Over the last few years, the direct search paradigm has gained dominance and the navigational approach became less and less popular. Recently, a new approach has emerged, combining both paradigms, namely the faceted search approach. Faceted search enables users to navigate a multi-dimensional information space by combining text search with a progressive narrowing of choices in each dimension. It has become the prevailing user interaction mechanism in e-commerce sites and is being extended to deal with semi-structured data, continuous dimensions, and folksonomies.[2]

Mass market use

Faceted search has become a popular technique in commercial search applications, particularly for online retailers and libraries. An increasing number of enterprise search vendors provide software for implementing faceted search applications.

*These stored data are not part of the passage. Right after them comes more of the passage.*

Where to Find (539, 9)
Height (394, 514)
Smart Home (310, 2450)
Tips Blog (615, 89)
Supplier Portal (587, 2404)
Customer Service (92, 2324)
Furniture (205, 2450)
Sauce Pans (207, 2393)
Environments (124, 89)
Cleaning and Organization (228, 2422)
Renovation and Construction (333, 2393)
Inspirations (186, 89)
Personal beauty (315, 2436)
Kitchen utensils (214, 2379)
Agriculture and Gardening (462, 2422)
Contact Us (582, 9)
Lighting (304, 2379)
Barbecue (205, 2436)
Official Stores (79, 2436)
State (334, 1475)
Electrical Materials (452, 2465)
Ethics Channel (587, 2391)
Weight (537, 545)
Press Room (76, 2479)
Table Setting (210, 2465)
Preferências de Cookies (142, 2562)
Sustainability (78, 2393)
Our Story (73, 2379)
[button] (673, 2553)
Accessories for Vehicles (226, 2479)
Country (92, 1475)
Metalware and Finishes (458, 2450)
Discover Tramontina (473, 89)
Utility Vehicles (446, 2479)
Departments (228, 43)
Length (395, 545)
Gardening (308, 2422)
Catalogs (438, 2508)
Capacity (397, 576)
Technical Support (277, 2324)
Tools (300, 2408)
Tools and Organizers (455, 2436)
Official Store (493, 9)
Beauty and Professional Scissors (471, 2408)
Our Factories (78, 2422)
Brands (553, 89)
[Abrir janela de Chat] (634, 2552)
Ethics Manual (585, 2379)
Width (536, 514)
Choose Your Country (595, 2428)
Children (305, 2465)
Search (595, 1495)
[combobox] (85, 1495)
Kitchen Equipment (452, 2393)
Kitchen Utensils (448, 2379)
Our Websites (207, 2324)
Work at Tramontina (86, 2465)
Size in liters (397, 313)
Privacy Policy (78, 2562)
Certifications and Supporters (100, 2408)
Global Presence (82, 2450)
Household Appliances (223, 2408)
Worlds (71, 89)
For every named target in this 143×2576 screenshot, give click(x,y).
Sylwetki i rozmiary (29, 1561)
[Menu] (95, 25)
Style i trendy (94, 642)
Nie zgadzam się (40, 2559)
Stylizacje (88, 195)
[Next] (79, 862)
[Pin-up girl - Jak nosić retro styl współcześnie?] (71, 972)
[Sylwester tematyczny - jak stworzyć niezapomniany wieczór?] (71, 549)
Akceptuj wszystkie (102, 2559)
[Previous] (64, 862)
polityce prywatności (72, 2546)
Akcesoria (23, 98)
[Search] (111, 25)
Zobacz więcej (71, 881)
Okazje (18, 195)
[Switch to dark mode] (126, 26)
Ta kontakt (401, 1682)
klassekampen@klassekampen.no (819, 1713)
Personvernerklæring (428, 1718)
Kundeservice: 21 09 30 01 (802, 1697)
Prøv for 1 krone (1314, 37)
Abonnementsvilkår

Online retail catalogs pioneered the earliest applications of faceted search, reflecting both the faceted nature of product data (most products have a type, brand, price, etc.) and the ready availability of the data in retailers' existing information-systems. In the early 2000s retailers started using faceted search. A 2014 benchmark of 50 of the largest US based online retailers reveals that despite the benefits of faceted search, only 40% of the sites have implemented it. [3] Examples include the filtering options that appear in the left column on amazon.com or Google Shopping after a keyword search has been performed.

Libraries and information science

In 1933, the noted librarian Ranganathan proposed a faceted classification system for library materials, known as colon classification. In the pre-computer era, he did not succeed in replacing the pre-coordinated Dewey Decimal Classification system.[4]

Modern online library catalogs, also known as OPACs, have increasingly adopted faceted search interfaces. Noted examples include the North Carolina State University library catalog (part of the Triangle Research Libraries Network) and the OCLC Open WorldCat system. The CiteSeerX project[5] at the Pennsylvania State University allows faceted search for academic documents and continues to expand into other facets such as table search.